-- 提示された文章 --
2004年5月3日憲法集会

2004年5・3憲法集会へのメッセージ(リゴベルタ・メンチュー・トゥムさん)

世界中すべての国の憲法が、好戦主義の悲惨な結末を体験した日本で制定されている戦争放棄、平和維持の条文を取り入れるべきです。それは世界の宝なのです。日本政府は第2次世界大戦後、同じような悲劇を繰り返さないために戦争犠牲者を追悼し、平和で調和のある生活を国民に保障する集団的資産として、憲法第9条を定めました。

しかし、非道徳的で不法・非合理なイラク侵略への日本政府の支援は、日本と世界の宝である憲法第9条の精神を脅かしています。軍事力を盾に、日本政府は憲法に違反しているだけでなく、アジアの愛すべき国、日本を再び暴力の狂気の渦に巻き込む危険な道筋をたどっています。

憲法記念日にあたり、私は日本社会に住むすべての人びとに対し、憲法第9条を守るよう呼びかけます。日本の将来は、戦争放棄という重大な原則を守るか否かによって大きく左右されるでしょう。

-- 提示データ --
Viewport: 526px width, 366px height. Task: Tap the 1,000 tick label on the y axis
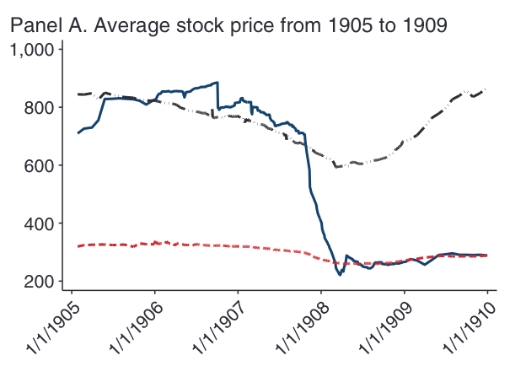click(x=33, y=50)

--

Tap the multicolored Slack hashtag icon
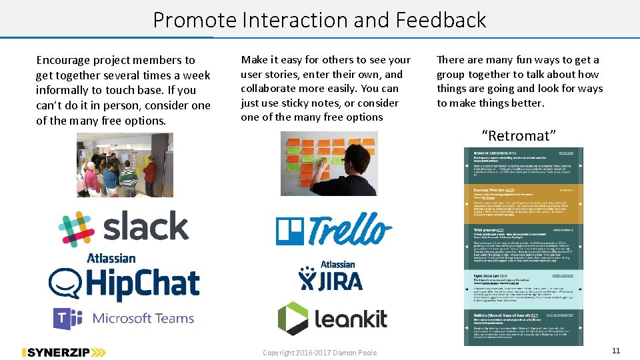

-- 設問の指示 --
(a) 憲法集会へのメッセージは、イラク侵略への日本政府の支援が何を脅かしていると述べていますか?
(b) 憲法集会へのメッセージの最後の文に続けて、本文を書き進めてください。
このデータは解答に使う必要がありません。

-- 問題の解答 --
(a) 日本と世界の宝である憲法第9条の精神を脅かしていると述べています。

(b)
この第9条を守ることは、テロリストと呼ばれる人びとの思惑に追従するものではなく、人類の基本的価値を守り、平和を求める多くの人びとの声を代弁するものです。平和は兵器により達成されるのではなく、尊重、平和的共存、合法性、社会正義を根拠としています。

イラクや他国での暴力がエスカレートする現在、憲法第9条改悪により日本は、犠牲者のほとんどが市民となる攻撃に身をさらすことになるでしょう。

勇気ある日本国民は何度も戦争に反対してきました。こうした姿勢が今後も続き、政府がその声に耳を傾け、憲法をすべて尊重するよう、私は願っています。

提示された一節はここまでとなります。